== PAGE
For users just getting started with feature flags, there can be confusion in knowing exactly what they can be used for and when they should be used. Feature flags, often referred to as feature toggles, are an integral tool within this paradigm, enabling granular control over everything from  progressive delivery to kill switches, and even more

A good way to look at it is through the lens of the jobs different people in your product development organization are doing. Since different people on your team will have different use cases, we’ll go over them below. 

This article contains an excerpt from our eBook, The Basics: Feature Flags 101. If you like the content you see, stick around to the end where we’ll link the full eBook for you.

When to Use Feature Flags

There are a few ways to look at when you should use feature flags. Here, we’ll explore what kinds of use cases they’re good for. Another way to look at it is when your tech stack is ready for feature flags, but that’s a topic for a different day (also, the simple answer is that you can use feature flags at any time, no matter how simple or mature your software delivery process is).

Product & Engineering

People oftentimes consider feature flags either an engineering tool for people like application engineers, devops engineers or platform engineers – or as a tool for product managers. The reality is, it’s both. Flags can help software development and DevOps teams lower their overhead and increase their velocity, and they can help product managers better control releases, coordinate launch timings, and create a feedback loop more effectively.

Research indicates that 95% of engineering leaders want to implement a feature flag solution for themselves. This comes on the back of 97% of leaders saying they’re under pressure to deliver faster, and 65% saying they find it difficult to achieve that velocity increase in a safe manner. It’s abundantly clear that engineering teams are likely the biggest beneficiaries of implementing and using a feature flag solution, and indeed, they tend to be the primary users. When they do implement a feature flag solution, they end up delivering 66% more features per application per year!
====
== ENTRIES SUPPLIED
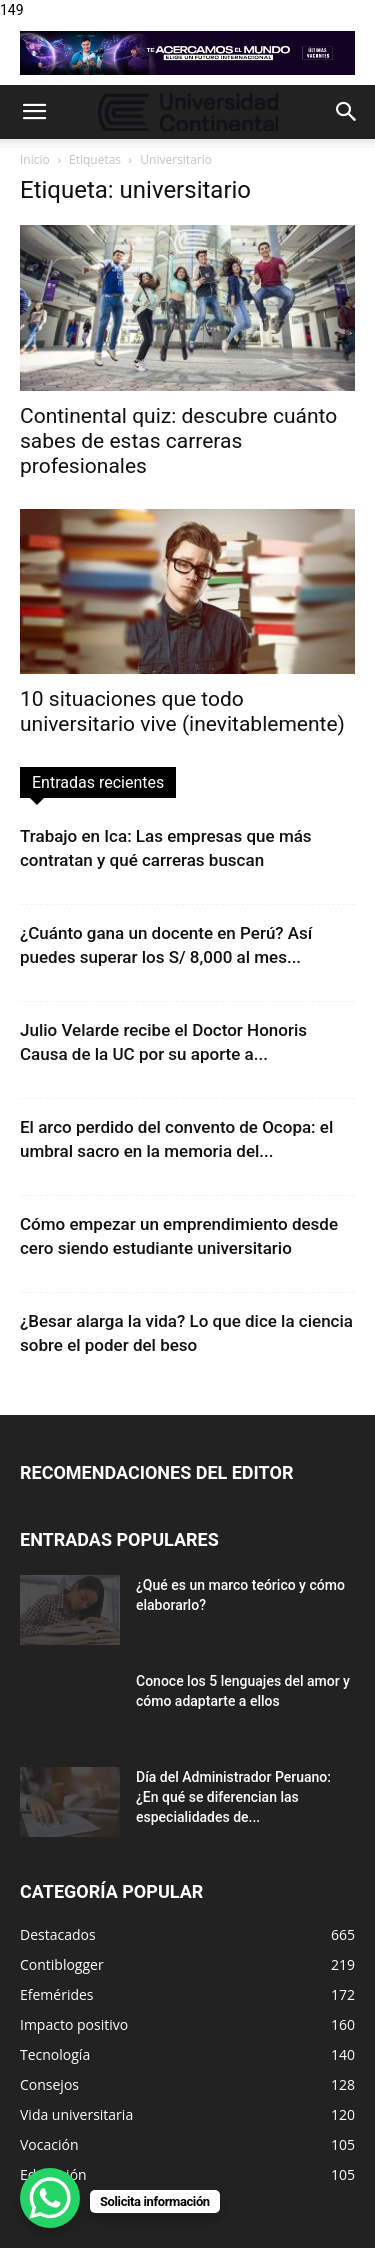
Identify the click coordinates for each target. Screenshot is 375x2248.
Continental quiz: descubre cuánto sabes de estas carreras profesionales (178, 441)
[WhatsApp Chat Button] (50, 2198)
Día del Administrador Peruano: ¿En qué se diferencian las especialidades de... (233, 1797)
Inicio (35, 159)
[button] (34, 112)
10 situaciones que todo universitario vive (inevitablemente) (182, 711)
====
== ENTRIES SUPPLIED
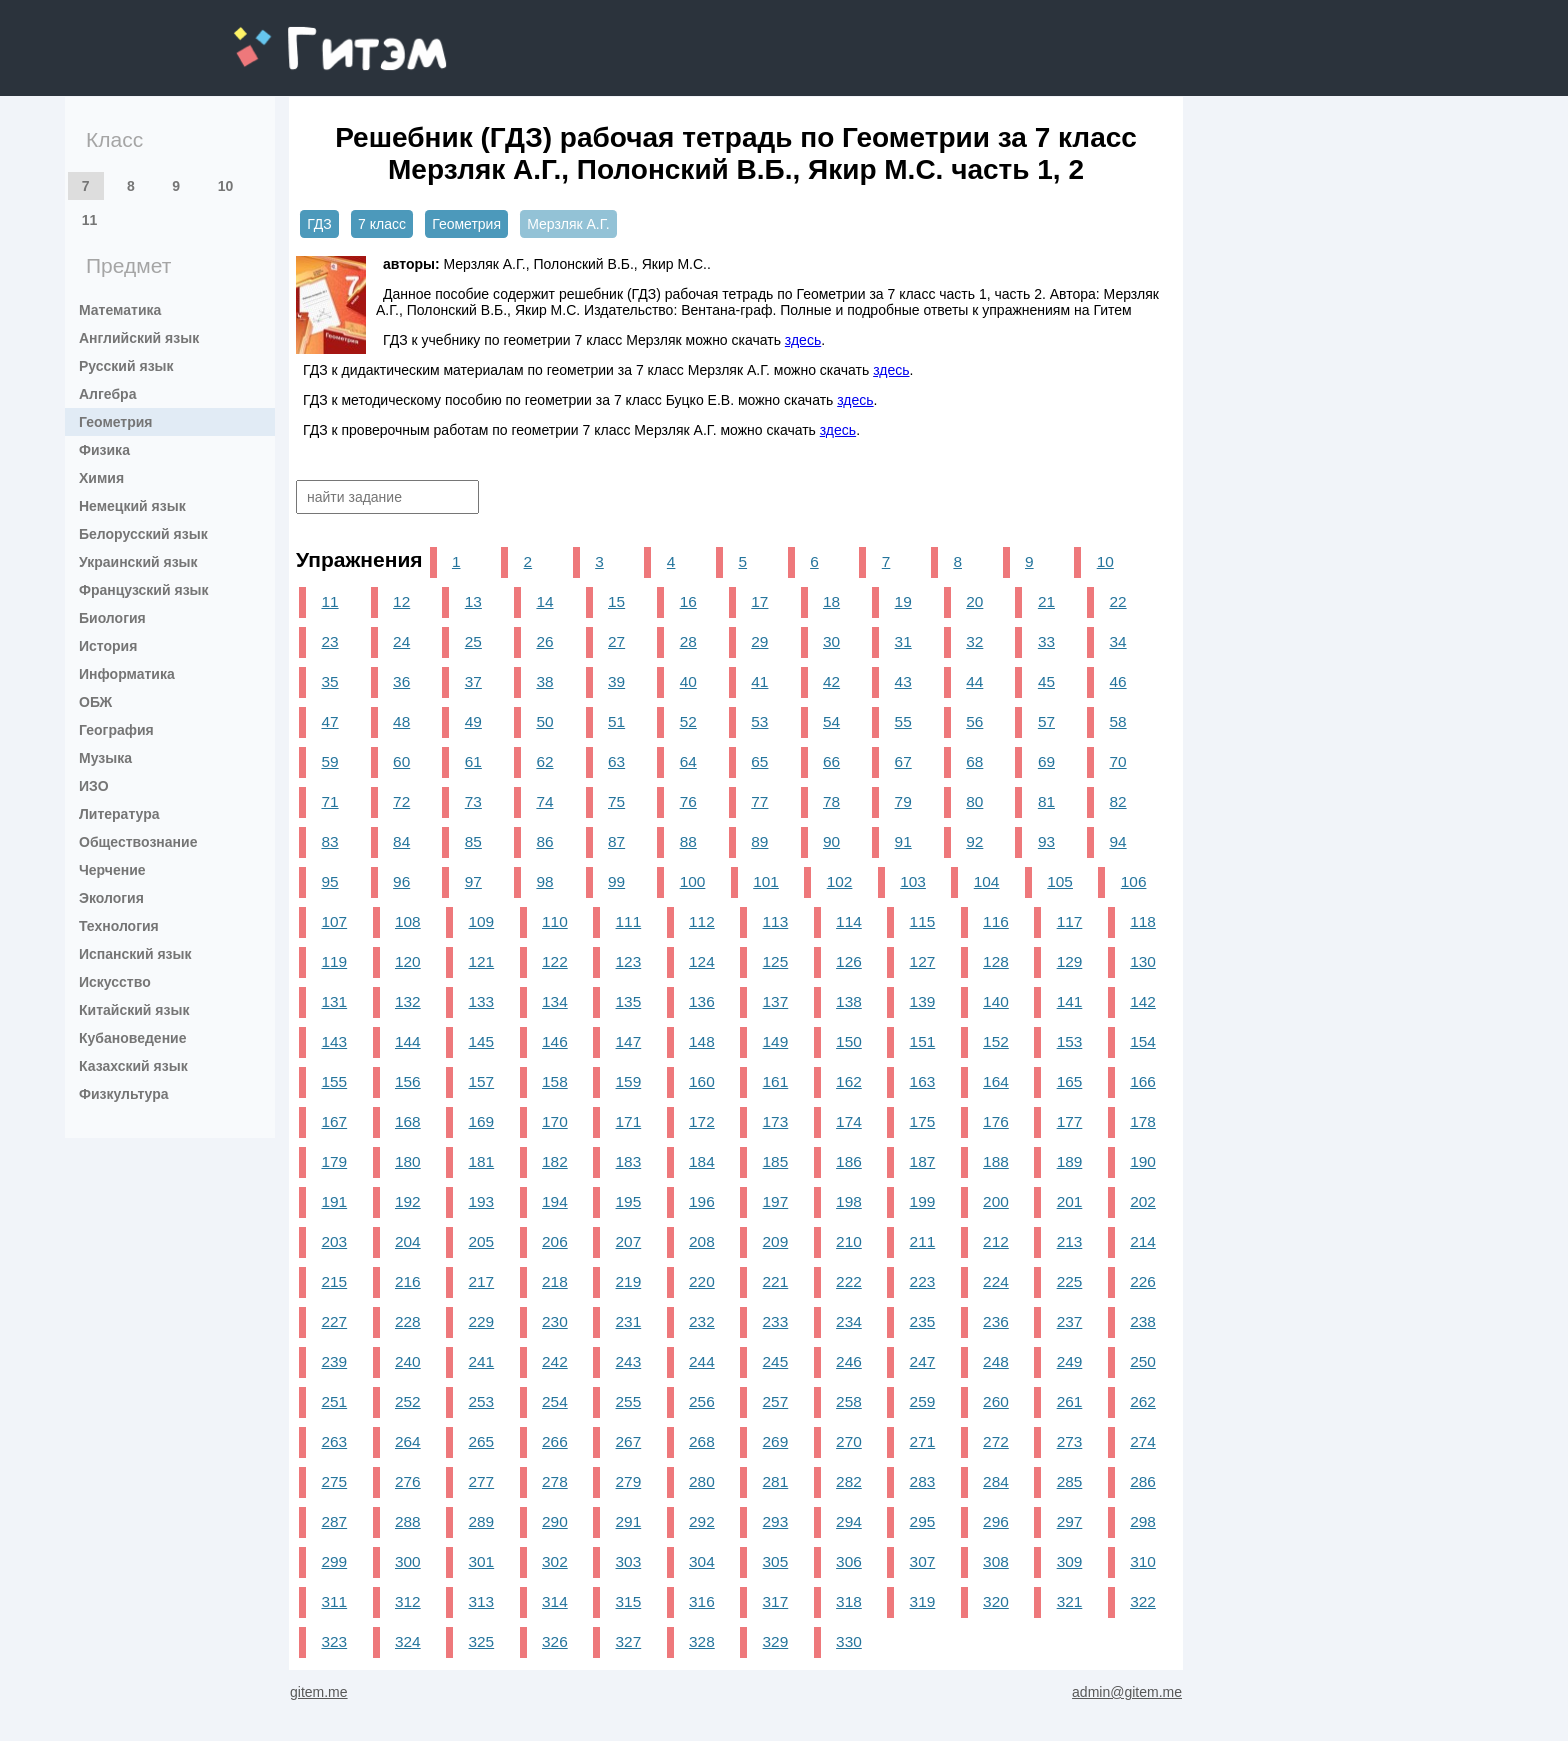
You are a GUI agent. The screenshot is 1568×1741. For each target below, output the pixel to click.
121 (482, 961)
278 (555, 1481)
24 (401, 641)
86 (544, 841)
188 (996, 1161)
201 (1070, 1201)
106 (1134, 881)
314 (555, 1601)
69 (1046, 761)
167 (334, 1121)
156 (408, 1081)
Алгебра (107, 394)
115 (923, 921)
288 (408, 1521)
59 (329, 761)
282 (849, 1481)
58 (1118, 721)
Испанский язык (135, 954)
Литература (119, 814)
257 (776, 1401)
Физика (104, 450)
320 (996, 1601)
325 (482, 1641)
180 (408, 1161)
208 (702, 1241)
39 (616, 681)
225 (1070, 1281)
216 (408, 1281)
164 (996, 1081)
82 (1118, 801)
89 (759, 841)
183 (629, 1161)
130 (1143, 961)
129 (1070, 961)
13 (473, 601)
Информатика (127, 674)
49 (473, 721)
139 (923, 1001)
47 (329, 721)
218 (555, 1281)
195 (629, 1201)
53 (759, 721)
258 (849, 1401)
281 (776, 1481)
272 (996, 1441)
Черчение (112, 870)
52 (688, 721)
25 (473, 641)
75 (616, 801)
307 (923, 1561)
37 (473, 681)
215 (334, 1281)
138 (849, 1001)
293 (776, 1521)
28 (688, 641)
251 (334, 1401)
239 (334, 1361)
====
== ENTRIES SUPPLIED
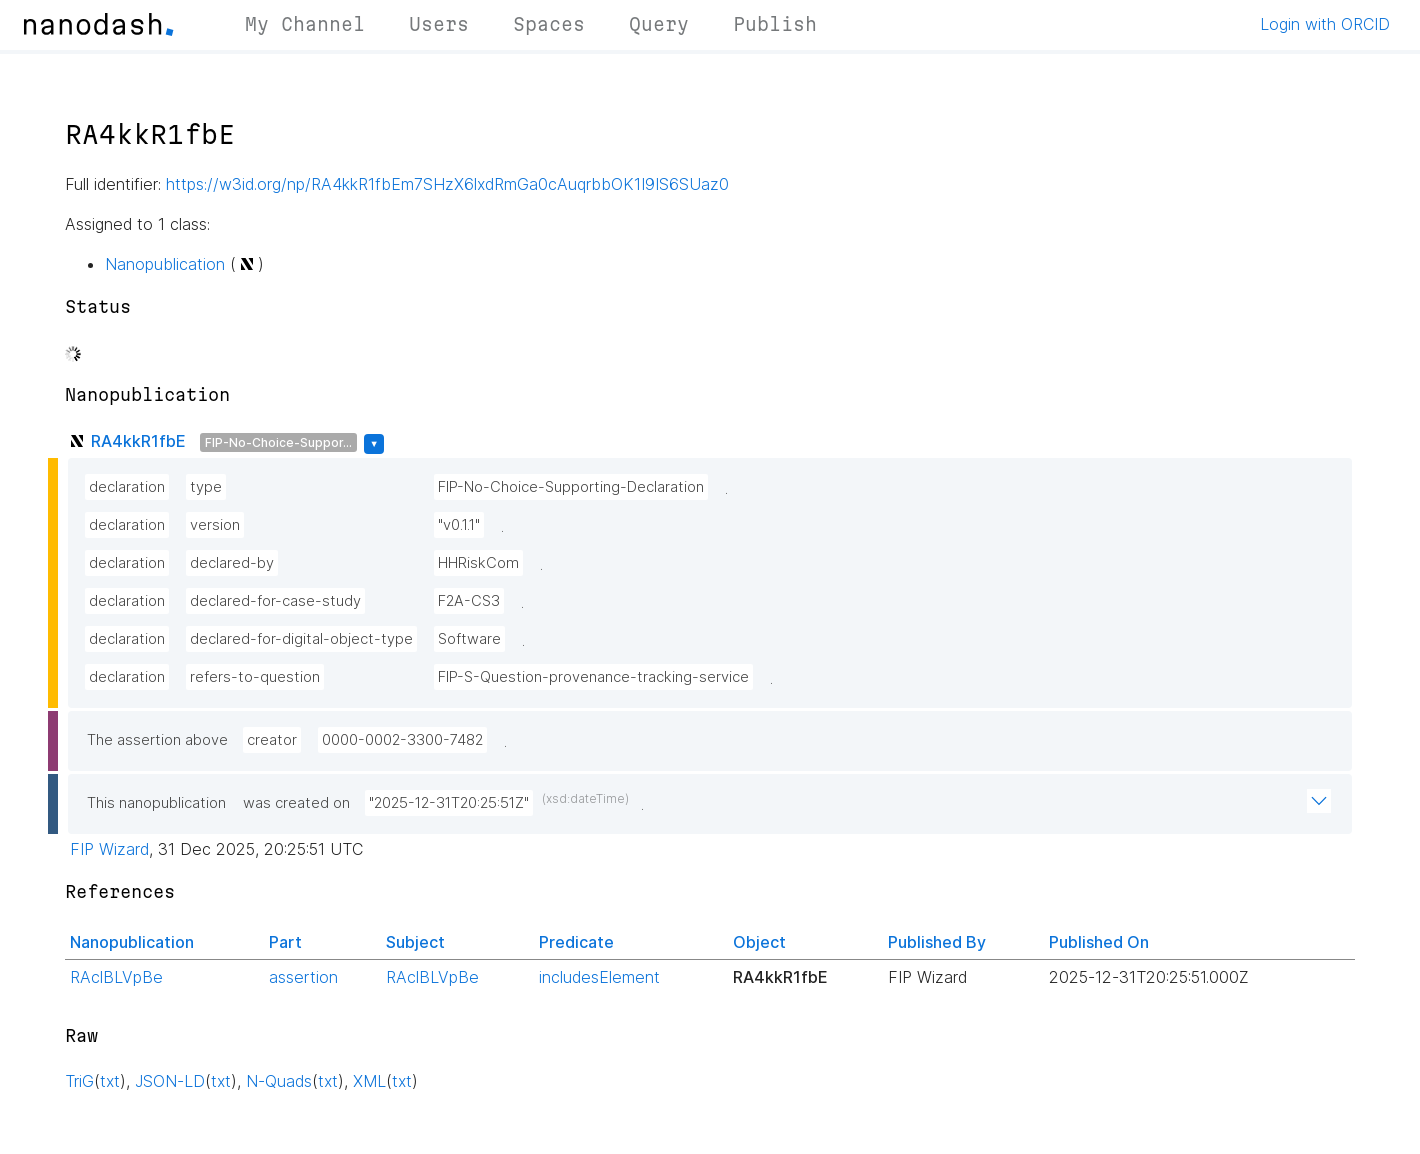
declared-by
====
WHAT THE EXERCISE ASKS - Continue the article about when to use feature flags, starting right after its last sentence.

ANSWER TO THE PROBLEM -
Source

Other Parts of the Business

Feature flags are great for users across the organization beyond product and engineering. For sales and support teams, feature flags provide a way for them to directly manage betas and new features for their customers, and to track down who’s using what in case of any issues. For management, flags can provide new forms of visibility into what’s happening in development and how new features are being tested with users. In addition, the business is able to create and enforce governance and standardization in ways they couldn’t before.

Actually, it goes even beyond just plain old feature flags. Because Harness Feature Flags is part of the Harness Software Delivery Platform, the business (and of course, Engineering), is able to do things like enforce governance across the whole software delivery lifecycle from CI to CD to Feature Flags, create end-to-end software pipelines, and build robust business intelligence dashboards that can show performance, velocity, or DORA metrics across the whole SDLC.

Conclusion

Feature flags aren’t just for engineers, and the ways engineers use flags can deliver value for a wide variety of stakeholders in your organization! Whether you’re in sales, support, product, or marketing, feature flags can help you make life for your customers easier, get rid of bottlenecks, and better track which flags are being used and which can be deprecated. We strongly recommend organizations open feature flags to more than just engineering. 

Whether you find yourself trying to solve a pressing problem in your software delivery process, to get more control over your customer-facing application experience, or to get ahead of the game and see how you can better leverage technology, feature flags can greatly impact how you approach software delivery and the effect it will have on your users.

Are you ready to learn more about feature flags? If so, download the full eBook here: The Basics: Feature Flags 101.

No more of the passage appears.